Mumbai: India’s stock market regulator on Thursday asked B. Ramalinga Raju, the main convict in the accounting fraud at erstwhile Satyam Computer Services Ltd, and nine entities linked to him to return over 1,800 crore of illegal gains made by them.

The Securities and Exchange Board of India (Sebi) also sought an additional 1,500 crore as interest on the amount dating back to 7 January 2009, the day Raju, Satyam’s founder, admitted to fudging the books of the company over several years to the tune of 7,136 crore.

On 10 April, a special court sentenced Raju, and nine others to seven years of rigorous imprisonment after convicting them. All 10 have challenged the verdict.

Thursday’s order by Sebi appears to be a follow-up to an order issued by it in July last year barring Raju and four others from the markets for 14 years and asking them to return 1,849 crore of illegal gains along with interest.

That order was passed against Ramalinga Raju, his brother B.

Rama Raju (managing director of Satyam at the time the fraud took place), Vadlamani Srinivas (ex-chief financial officer), G. Ramakrishna (ex-vice president) and V.S. Prabhakara Gupta (ex-head of internal audit).

Thursday’s order fixes the individual liability of Raju, his two brothers, and other individuals and companies related to the then promoters of the firm.

While passing the order, Sebi’s whole-time member Rajeev Kumar Agarwal said prohibitions on insider trading are intended to ensure that insiders in a company do not breach their fiduciary duty towards investors and other stakeholders. In the present case, the 10 entities were found to be guilty of misusing insider information to make illegal gains by trading in the shares of Satyam.

“…the spirit behind prohibition of insider trading is that the insiders must disclose or abstain. They should not take the position adverse to the interest of the general investors and should not place their interest or the interests of those to whom they communicate the unpublished price-sensitive information," the 39-page order said.

“It has to be kept in mind that in respect of contraventions of relating to the insider trading, the violator should face the consequences otherwise the objects of the regulations and also of the regulatory jurisdiction would get defeated.
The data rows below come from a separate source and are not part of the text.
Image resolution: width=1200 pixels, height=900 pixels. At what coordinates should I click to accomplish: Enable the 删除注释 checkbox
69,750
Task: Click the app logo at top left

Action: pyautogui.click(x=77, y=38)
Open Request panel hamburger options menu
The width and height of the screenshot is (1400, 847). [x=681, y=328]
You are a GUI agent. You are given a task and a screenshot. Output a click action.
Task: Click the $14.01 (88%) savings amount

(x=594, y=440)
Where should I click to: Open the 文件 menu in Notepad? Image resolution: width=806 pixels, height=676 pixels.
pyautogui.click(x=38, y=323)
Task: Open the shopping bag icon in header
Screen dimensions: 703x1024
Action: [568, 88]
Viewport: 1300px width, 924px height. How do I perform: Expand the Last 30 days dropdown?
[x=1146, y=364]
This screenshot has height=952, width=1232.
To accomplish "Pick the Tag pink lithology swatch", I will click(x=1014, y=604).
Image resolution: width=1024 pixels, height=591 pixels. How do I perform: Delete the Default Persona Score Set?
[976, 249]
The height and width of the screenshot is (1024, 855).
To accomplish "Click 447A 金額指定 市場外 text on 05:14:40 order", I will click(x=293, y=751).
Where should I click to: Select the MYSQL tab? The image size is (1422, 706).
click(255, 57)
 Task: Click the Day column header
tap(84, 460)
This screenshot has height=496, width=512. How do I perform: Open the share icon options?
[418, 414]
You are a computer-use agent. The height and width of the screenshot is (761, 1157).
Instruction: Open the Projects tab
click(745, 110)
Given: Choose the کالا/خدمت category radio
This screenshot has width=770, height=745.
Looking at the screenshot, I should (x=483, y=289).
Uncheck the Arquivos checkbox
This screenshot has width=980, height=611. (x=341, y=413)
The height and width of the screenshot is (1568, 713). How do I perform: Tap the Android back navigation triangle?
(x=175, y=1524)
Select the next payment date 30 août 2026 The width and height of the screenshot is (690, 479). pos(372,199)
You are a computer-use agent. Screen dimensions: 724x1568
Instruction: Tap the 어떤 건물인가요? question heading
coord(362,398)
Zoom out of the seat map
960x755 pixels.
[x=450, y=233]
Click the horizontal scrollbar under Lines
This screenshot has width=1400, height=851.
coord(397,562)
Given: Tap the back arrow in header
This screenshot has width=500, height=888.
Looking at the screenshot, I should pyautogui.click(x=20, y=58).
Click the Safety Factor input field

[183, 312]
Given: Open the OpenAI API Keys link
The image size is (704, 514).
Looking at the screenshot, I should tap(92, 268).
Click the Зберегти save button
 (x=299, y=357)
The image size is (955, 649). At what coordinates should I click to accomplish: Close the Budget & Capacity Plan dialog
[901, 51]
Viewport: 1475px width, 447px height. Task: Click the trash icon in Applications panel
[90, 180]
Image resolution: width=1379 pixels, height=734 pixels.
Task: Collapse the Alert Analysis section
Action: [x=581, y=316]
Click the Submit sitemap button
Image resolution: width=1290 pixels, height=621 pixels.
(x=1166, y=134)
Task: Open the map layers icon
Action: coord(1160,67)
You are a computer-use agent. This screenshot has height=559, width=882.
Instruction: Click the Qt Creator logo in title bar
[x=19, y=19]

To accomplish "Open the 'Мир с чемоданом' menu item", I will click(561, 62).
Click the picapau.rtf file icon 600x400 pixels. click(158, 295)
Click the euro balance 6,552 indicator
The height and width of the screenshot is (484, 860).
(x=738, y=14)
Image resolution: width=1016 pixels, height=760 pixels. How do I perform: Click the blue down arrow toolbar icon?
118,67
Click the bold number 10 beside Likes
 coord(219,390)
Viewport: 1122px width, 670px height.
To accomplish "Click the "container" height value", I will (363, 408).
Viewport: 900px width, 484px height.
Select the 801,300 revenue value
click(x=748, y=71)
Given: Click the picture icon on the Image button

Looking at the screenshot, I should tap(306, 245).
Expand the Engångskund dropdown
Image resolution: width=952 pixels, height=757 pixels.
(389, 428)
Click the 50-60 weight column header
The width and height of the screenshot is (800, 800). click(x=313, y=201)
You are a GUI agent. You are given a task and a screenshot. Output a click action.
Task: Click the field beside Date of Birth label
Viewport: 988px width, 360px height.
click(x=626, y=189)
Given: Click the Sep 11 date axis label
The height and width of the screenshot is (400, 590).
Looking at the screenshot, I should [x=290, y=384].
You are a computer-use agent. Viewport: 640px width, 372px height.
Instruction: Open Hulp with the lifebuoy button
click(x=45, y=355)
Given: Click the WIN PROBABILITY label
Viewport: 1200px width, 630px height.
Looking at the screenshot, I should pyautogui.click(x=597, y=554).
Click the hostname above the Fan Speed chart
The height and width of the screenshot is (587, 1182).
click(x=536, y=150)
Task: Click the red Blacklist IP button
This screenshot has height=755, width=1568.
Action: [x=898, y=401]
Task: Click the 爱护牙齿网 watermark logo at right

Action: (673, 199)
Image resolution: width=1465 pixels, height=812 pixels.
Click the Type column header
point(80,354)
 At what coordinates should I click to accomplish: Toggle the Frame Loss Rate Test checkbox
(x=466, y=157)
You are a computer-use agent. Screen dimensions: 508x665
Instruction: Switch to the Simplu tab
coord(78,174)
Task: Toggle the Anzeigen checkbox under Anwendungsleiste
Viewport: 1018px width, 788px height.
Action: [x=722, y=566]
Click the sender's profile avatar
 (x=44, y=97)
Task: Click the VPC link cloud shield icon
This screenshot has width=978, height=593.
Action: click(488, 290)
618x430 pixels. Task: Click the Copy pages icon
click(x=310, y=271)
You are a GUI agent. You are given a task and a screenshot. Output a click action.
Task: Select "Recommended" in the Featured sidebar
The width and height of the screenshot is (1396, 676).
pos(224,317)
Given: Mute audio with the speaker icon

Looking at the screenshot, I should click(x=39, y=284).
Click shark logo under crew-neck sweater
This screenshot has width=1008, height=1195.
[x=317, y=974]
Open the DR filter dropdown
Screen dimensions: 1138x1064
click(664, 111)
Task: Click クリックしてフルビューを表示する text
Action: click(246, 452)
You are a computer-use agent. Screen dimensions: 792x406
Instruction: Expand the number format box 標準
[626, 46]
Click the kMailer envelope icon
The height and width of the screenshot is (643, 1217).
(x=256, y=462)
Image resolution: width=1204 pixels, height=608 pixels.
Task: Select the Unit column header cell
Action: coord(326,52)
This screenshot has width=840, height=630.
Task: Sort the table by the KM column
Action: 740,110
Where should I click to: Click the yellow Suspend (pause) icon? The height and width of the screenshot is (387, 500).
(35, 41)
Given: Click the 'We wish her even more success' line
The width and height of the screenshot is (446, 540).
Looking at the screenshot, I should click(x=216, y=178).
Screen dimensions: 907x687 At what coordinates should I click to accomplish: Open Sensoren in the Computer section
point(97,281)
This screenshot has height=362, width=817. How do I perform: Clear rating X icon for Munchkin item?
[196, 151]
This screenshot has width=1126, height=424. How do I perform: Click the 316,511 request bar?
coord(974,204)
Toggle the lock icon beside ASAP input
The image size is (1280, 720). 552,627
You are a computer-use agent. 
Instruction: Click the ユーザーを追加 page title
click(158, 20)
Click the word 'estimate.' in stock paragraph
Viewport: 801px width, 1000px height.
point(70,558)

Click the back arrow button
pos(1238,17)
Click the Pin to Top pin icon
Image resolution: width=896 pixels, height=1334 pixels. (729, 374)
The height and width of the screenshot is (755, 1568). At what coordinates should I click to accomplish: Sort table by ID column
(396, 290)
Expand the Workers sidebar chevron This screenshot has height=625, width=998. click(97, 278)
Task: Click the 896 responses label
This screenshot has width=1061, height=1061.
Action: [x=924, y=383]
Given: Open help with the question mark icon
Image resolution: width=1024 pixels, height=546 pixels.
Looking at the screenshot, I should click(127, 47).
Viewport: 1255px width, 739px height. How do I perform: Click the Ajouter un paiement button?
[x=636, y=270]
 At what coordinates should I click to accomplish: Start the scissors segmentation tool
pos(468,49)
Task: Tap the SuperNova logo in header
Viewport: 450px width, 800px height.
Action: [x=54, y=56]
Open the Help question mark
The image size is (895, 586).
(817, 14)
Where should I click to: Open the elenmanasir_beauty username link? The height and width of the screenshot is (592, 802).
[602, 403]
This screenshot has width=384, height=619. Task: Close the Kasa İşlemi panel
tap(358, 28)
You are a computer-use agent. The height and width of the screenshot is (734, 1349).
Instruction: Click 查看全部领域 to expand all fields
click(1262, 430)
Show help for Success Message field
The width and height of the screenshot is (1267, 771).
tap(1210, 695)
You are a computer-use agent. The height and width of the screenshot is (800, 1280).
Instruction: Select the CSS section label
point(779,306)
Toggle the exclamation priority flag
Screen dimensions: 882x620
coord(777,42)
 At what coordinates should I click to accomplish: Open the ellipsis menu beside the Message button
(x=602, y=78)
In my view, the enforcement actions for such violations as found in this case should have effective deterrence," it said.

The entities were directed to pay back the money within 45 days by way of a demand draft in the name of Sebi.

Those against whom the latest order has been passed include SRSR Holdings (controlled by the Raju brothers); IL&FS Engineering and Construction (formerly known as Maytas Infra that was controlled by Raju and his two sons); Raju’s mother B. Appalanarasamma, and his two sons Teja Raju and Rama Raju Jr.; his brother Suryanarayana Raju and B. Jhansi Rani (wife of Suryanarayana); Chintalapati Srinivasa (then director of Satyam), his father Anjiraju Chintalapati (since deceased) and Chintalapati Holdings Pvt. Ltd.

Acknowledging that IL&FS had acquired Maytas and renamed it IL&FS Engineering and Construction Co. after the fraud, Sebi said the latter wasn’t involved in the fraud, but added that “unlawful gains made on account of insider trading by Maytas and lying with IL&FS Engineering and Construction Co. cannot be allowed to be retained by it".

Under the terms of the order, Ramalinga Raju and Rama Raju have to return over 56 crore that they earned through sale or transfer of shares held by them in Satyam Computer.

SRSR Holdings has been asked to return 1,258.88 crore. The third brother Suryanarayana Raju has been asked to return nearly 90 crore and his wife 8.5 crore. Raju’s mother Appalanarasamma has to return 8 crore, while the unlawful gains made by Raju’s two sons are estimated at about 95 crore.

Sebi said SRSR Holdings served as a front for the promoter group and the Raju brothers to obtain funds through pledges of shares of Satyam Computer with active involvement and the direct or indirect connivance or collusion of Ramalinga Raju and Rama Raju who were its directors and also “insiders" in possession of “unpublished price-sensitive information".

At the same time, Anjiraju Chintalapati, the Raju family matriarch Appalanarasamma and other family members and related companies also made unlawful gains from the sale or transfer of shares while in possession of “unpublished price-sensitive information" with complicity and involvement of the two Raju brothers, Sebi said.

After the Satyam fraud came to light, the government ordered an auction of the company in the interest of investors and employees of what was then the country’s fourth largest information technology services firm. The company was acquired by Tech Mahindra Ltd in the auction.